満天の星空が見たい!

温泉旅がメインの生活。酒とグルメとミステリ小説、ごくたまに失恋の話。

日本の主要都市で愛を叫ぶ!

2016-06-24 23:15:46 | 人間


仕事の関係で親友になった東京・府中市のМと、三重県松阪市のМ、そして俺は大阪市のМ、スリーMの会である。毎年一度、その中間地点と言うべき、松阪市で飲み会をする。

一応、会費はあるが、松阪のМは豪気で(小さいながらも会社の社長)、「せっかく交通費を使って松阪まで来てくれるのだから」と、毎回高級料亭や、高級寿司屋、松阪牛の老舗などに招待してくれる。これが困るのだ。接待してくれるのは嬉しいが、気を遣いながら飲みたくない。3人は「親友」ではないか!

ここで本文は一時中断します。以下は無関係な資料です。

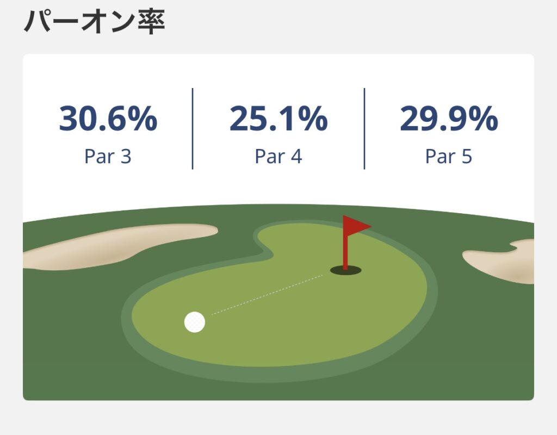Screen dimensions: 557x435
Task: Click the divider between Par 4 and Par 5
Action: 364,128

それで、今回は彼の家で飲み会をすることを希望した。これに、奥さんは大賛成である。「意図を察してくれているな…」と俺は思った。ただし、刺身の舟盛りに、松阪牛のステーキと、出てきた料理は半端なく高級だった。しかし、町の料理屋で払う予算の四分の一くらいである。三人は大酒のみで、料理屋での払いのほとんどは酒代である。そう、外飲みは酒の値段が高い。高級店では、生ビールが千円ぐらいするし、日本酒は1500円という銘柄も多い。これをぐいぐい飲むのだから、実にもったいない。

初の家飲み。これが大正解だった。気兼ねなく飲んで食べて、話も盛り上がった。これからはずっとこのシステムにしよう!と、来年の飲み会も彼の家ですることになった。

松阪のМは亭主関白である。飲んでいる最中に、「嫁と結婚したのは、彼女の両親が農家で田畑を所有していたから。その土地のあたりを高速道路が走ると聞いて、将来、財産が入ると思ったからだ」と、ひどいことを言う。奥さんを見ると、にこにこ笑っている。これは、今まで何度も言われたことがあるのだろう…と察した。

彼はさらに調子に乗り、「俺は浮気も公認なんだ…」と、得意げに言った。これは彼の悪い癖である。奥さんをこよなく愛しているのに、わざとそういうことを言う。「奥さん、大丈夫ですよ。彼は、奥さんが大好きですから…」と言うと、奥さんは相変わらずにこにこしていた。

そこで、俺は彼の行動を暴露した。これは仲間内では有名な話で、彼の「癖…へき」といべき行動である。我々の仕事は色々な都市(現場)を訪れ、そこで一週間、一緒に仕事をする。東京、名古屋、大阪、岡山、広島、北九州、福岡と、日本の主要都市すべてを回った。それを年に6度、10年間だから、6×7(一週間)×10年で、三人は、なんと420日間も一緒に過ごしたのである。そりゃ、親友にもなるわ…。

仕事が終わると、毎晩この三人がその都市の盛り場に行き、酒を飲む。当時は、バブル時代で、出張費も豊富にあった。毎晩、2,3軒はしごをして、それでも元気に明日の仕事をこなしていた。三人は本当に酒が強かった。

何が彼の「癖」だったのか?その夜の最後の店を出た時に、彼は儀式のように「癖」を見せた。歩道でも、橋の上でも、公園のなかでも、大きく手を広げて、「きょ~うこ、愛しているぜ~」と、叫ぶのである。これを3,4度する。近くにいる人々はびっくりして彼の顔を見るが、彼は意に介していない。「さあ、ホテルに帰ろうか」と、いたって冷静に言うのだ。きょうこは、もちろん、奥さんの名前である。

これを彼女に言うと、別に驚きもしなかった。「それは松阪でもやっているらしく、地元の人に何べんも聞いています」と、苦笑していた。なんだ、そうだったのか、話すのではなかった。夫婦愛は、犬も食わない。

でも、いいなあ、今の俺は独り身、この話はけっこう、堪えたわ。やつぱり伴侶は必要なのかも知れない。でも、楽しい飲み会、来年もしたいから、頑張って働こう!